Era dunque legittimo prevedere un'impennata di consensi che invece, stando ai sondaggi, non c'è stata. C'è stato un freno e bisogna domandarsi quali ne siano le cause.

Una delle cause è certamente connessa con la crisi economica che è ancora ben lontana dalla soluzione. I suoi effetti negativi sull'economia italiana non sono ancora arrivati al culmine che secondo le previsioni si verificherà nel secondo semestre dell'anno in termini di rallentamento del Pil e di aumento della disoccupazione.

Il governo ha finora impegnato, per combattere la crisi, meno di mezzo punto di Pil, 6-7 miliardi di euro. Il resto, per usare un termine caro a Tremonti, è stato "movimentazione", risorse prese da un capitolo di spesa e trasferite ad un altro oppure promesse ma non spese. "Si farà a tempo debito" ripete il ministro dell'Economia suscitando le ire gentili della Marcegaglia e la rabbia nei sindacati e nell'opposizione.
Questo comportamento frena il consenso, ma lo frena anche lo strapotere di quello che Veronica Lario ha chiamato l'imperatore. Questo strapotere, reale ed ostentato, comincia a stancare una crescente quota di italiani. Non solo quelli che sono sempre stati all'opposizione ma anche molti che un anno fa gli hanno dato il voto.

C'è una crepa nel muraglione del consenso e lentamente si sta allargando. Probabilmente non rifluirà sulle forze di opposizione ma andrà ad ingrossare l'area dell'astensione.
Che cosa accade nel frattempo dalle parti dell'ex centrosinistra?

Stando ai sondaggi sopracitati il Partito democratico oscilla tra il 26 e il 29 per cento. Realisticamente con quale dato dobbiamo paragonarlo? Nel voto di un anno fa il Pd di Veltroni ottenne il 33,3. Ci si era illusi in una vittoria e perciò sembrò una cocente sconfitta ma in realtà non lo era, non era mai accaduto in Italia che un partito riformista ottenesse il consenso di un terzo degli elettori. Mai. Quel risultato inoltre si ebbe dopo la pessima esperienza della coalizione prodiana, lacerata da una rissa continua. L'estrema sinistra crollò ma i suoi voti non andarono ai riformisti bensì all'astensione.

-=-=-

** Esercizio breve 1 **
Riscrivi il passo dell'estratto che va da "C'è una crepa" fino a "ingrossare l'area dell'astensione.", mettendo "frattura" al posto di "crepa".

-=-=-

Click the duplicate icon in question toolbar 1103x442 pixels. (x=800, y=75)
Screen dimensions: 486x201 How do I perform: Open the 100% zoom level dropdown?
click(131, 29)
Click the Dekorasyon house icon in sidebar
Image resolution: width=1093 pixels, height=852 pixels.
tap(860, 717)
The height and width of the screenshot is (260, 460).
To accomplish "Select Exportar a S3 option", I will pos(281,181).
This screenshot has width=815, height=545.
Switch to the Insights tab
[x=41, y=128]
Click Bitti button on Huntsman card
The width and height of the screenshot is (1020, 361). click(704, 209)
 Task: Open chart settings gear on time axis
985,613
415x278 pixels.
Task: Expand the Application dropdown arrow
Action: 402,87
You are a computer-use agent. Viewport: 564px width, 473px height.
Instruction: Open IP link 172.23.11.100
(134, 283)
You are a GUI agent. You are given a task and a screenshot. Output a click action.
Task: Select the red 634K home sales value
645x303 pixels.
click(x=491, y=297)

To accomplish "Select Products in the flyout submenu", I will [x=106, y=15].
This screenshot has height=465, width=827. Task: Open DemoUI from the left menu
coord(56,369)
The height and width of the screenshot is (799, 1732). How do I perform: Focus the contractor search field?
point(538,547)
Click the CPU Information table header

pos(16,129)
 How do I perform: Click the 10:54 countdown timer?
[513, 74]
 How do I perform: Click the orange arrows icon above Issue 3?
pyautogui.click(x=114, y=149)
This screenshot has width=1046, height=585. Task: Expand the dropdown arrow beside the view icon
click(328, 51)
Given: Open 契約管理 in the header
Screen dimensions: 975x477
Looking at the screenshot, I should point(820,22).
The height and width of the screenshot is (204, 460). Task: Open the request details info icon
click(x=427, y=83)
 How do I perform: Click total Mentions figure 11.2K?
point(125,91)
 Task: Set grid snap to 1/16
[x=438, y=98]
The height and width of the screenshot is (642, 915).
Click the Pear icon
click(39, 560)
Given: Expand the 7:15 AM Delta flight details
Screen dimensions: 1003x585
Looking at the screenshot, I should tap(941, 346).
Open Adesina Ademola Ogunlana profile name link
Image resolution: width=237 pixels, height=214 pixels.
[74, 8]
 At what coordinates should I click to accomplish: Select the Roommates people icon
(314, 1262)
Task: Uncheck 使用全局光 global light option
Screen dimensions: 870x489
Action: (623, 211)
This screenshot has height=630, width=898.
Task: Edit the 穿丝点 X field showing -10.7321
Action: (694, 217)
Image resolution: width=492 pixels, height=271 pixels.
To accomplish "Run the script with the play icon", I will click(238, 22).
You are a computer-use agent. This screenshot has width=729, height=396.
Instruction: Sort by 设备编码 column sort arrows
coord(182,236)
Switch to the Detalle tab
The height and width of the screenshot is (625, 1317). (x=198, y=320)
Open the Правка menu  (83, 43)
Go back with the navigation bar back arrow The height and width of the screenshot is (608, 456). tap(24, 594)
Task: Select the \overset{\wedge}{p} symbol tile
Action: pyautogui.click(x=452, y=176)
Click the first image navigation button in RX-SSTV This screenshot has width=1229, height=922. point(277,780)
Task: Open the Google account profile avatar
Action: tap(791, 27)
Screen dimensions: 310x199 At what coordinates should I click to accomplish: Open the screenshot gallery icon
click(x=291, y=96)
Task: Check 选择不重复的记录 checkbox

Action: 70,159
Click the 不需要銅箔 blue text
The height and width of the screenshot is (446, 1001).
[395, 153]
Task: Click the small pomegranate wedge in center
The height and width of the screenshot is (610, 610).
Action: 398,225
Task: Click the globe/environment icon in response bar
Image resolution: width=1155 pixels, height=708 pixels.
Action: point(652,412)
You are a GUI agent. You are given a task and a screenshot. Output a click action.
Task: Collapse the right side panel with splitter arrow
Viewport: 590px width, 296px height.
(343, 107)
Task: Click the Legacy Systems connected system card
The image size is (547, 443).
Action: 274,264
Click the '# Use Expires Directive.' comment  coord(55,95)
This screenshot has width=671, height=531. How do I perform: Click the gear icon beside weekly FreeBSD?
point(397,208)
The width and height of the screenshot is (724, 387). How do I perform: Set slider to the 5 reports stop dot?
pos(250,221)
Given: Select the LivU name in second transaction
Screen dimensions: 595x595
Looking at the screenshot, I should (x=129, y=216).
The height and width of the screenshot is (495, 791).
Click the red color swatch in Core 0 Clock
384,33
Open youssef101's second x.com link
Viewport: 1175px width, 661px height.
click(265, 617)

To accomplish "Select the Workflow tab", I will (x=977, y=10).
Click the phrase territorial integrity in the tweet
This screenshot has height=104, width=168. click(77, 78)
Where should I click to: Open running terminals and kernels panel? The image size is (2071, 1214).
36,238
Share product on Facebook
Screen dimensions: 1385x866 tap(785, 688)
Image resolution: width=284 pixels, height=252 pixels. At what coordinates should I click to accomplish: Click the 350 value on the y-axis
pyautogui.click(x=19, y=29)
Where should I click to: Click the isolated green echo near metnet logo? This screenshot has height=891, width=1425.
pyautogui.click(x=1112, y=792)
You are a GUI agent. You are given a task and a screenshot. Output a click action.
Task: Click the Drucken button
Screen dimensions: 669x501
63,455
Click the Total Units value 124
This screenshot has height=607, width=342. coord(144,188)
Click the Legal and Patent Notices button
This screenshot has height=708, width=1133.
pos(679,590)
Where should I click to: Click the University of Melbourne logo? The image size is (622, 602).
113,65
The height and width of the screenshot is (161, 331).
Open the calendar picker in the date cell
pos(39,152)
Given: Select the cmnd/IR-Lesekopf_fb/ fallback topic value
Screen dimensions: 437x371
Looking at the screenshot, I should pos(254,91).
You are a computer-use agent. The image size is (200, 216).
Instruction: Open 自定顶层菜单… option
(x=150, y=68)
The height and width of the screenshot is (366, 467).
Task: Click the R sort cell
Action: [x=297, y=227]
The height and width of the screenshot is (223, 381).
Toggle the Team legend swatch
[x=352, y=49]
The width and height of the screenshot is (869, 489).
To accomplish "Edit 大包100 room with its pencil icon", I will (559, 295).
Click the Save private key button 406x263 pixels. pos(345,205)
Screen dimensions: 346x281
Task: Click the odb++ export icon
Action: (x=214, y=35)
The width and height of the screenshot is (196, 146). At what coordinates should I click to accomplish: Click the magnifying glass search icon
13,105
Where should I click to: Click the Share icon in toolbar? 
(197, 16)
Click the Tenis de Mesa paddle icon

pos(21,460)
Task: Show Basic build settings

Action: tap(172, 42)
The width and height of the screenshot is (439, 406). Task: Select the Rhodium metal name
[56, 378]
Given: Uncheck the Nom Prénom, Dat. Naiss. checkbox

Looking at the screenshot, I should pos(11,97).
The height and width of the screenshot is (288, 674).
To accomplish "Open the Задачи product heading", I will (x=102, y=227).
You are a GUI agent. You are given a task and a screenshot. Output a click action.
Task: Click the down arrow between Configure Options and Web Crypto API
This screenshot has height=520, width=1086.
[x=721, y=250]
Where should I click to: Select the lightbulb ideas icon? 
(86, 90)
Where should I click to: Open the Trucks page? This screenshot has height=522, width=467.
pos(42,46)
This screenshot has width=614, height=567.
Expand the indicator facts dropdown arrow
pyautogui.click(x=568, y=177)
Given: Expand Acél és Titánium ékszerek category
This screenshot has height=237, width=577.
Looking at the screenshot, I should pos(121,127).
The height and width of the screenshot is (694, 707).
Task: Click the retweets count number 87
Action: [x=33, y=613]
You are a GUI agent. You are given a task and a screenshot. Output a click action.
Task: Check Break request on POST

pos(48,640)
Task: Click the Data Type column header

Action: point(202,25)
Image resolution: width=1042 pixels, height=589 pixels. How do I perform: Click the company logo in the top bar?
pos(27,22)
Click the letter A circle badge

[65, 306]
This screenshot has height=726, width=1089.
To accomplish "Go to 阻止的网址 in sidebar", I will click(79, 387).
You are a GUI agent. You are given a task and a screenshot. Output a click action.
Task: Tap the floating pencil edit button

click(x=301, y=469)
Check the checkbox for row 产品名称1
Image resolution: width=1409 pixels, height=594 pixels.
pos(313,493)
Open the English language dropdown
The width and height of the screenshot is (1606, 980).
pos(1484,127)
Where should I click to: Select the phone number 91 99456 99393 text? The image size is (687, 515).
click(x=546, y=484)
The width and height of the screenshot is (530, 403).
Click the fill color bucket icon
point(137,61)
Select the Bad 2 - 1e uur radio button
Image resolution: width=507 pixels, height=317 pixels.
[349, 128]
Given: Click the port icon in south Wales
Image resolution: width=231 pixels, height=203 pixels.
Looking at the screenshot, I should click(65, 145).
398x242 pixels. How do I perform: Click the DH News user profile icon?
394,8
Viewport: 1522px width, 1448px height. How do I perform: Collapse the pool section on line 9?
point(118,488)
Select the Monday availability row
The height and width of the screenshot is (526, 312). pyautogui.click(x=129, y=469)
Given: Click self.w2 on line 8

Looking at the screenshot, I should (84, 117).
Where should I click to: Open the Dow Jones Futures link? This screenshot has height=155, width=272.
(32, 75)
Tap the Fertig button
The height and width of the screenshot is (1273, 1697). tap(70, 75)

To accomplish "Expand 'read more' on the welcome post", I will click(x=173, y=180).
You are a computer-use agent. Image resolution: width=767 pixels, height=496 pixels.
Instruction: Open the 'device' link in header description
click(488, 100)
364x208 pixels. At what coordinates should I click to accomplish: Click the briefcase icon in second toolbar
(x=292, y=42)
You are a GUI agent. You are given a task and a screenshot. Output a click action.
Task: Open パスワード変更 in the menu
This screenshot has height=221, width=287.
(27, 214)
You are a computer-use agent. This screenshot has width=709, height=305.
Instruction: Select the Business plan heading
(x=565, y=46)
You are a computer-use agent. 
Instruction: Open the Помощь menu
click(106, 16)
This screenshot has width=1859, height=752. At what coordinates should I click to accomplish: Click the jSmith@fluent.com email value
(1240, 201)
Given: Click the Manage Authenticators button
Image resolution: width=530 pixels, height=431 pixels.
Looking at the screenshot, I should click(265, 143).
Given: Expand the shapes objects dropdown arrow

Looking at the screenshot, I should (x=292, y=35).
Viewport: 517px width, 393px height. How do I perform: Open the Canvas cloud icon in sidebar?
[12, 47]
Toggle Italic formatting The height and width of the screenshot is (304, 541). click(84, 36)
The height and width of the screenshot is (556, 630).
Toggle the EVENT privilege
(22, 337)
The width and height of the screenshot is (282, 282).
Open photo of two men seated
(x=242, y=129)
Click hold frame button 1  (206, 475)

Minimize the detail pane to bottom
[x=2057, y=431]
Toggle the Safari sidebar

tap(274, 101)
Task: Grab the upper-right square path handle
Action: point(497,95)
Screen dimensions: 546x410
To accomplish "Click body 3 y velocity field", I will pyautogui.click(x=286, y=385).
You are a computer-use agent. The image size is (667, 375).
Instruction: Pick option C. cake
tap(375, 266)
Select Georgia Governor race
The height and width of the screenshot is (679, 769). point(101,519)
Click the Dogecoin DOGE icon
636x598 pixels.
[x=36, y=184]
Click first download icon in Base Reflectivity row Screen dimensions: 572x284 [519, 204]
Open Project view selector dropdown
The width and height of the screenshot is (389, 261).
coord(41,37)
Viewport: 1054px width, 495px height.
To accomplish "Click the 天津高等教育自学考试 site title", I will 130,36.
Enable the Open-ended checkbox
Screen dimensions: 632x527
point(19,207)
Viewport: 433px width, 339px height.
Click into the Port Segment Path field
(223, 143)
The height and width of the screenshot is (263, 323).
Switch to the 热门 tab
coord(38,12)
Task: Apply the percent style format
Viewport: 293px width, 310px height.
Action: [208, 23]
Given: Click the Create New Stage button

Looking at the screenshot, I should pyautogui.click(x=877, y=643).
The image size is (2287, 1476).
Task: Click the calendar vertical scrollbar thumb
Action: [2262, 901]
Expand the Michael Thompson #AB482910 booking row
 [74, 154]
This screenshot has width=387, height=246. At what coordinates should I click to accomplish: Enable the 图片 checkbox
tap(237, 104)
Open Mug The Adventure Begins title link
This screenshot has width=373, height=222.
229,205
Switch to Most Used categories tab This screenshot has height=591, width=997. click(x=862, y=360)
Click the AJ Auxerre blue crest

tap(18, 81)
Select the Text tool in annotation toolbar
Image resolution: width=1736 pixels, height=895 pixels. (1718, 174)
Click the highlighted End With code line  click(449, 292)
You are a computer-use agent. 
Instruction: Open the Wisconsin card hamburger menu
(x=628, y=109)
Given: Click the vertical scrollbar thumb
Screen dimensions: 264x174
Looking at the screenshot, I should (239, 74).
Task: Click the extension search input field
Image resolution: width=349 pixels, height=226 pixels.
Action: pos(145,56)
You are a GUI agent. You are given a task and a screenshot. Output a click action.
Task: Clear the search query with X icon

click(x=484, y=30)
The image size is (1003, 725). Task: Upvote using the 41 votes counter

-=-=-

** Esercizio breve 2 **
Riporta senza alcuna modifica le righe dei record, da quella che contiene "Given: Expand the 7:15" fino a quella che contiene "The height and width of the screenshot is (625, 1317).", comprese entrambe.

** Soluzione dell'esercizio 1 **
C'è una frattura nel muraglione del consenso e lentamente si sta allargando. Probabilmente non rifluirà sulle forze di opposizione ma andrà ad ingrossare l'area dell'astensione.

** Soluzione dell'esercizio 2 **
Given: Expand the 7:15 AM Delta flight details
Screen dimensions: 1003x585
Looking at the screenshot, I should tap(941, 346).
Open Adesina Ademola Ogunlana profile name link
Image resolution: width=237 pixels, height=214 pixels.
[74, 8]
 At what coordinates should I click to accomplish: Select the Roommates people icon
(314, 1262)
Task: Uncheck 使用全局光 global light option
Screen dimensions: 870x489
Action: (623, 211)
This screenshot has height=630, width=898.
Task: Edit the 穿丝点 X field showing -10.7321
Action: (694, 217)
Image resolution: width=492 pixels, height=271 pixels.
To accomplish "Run the script with the play icon", I will click(238, 22).
You are a computer-use agent. This screenshot has width=729, height=396.
Instruction: Sort by 设备编码 column sort arrows
coord(182,236)
Switch to the Detalle tab
The height and width of the screenshot is (625, 1317). (x=198, y=320)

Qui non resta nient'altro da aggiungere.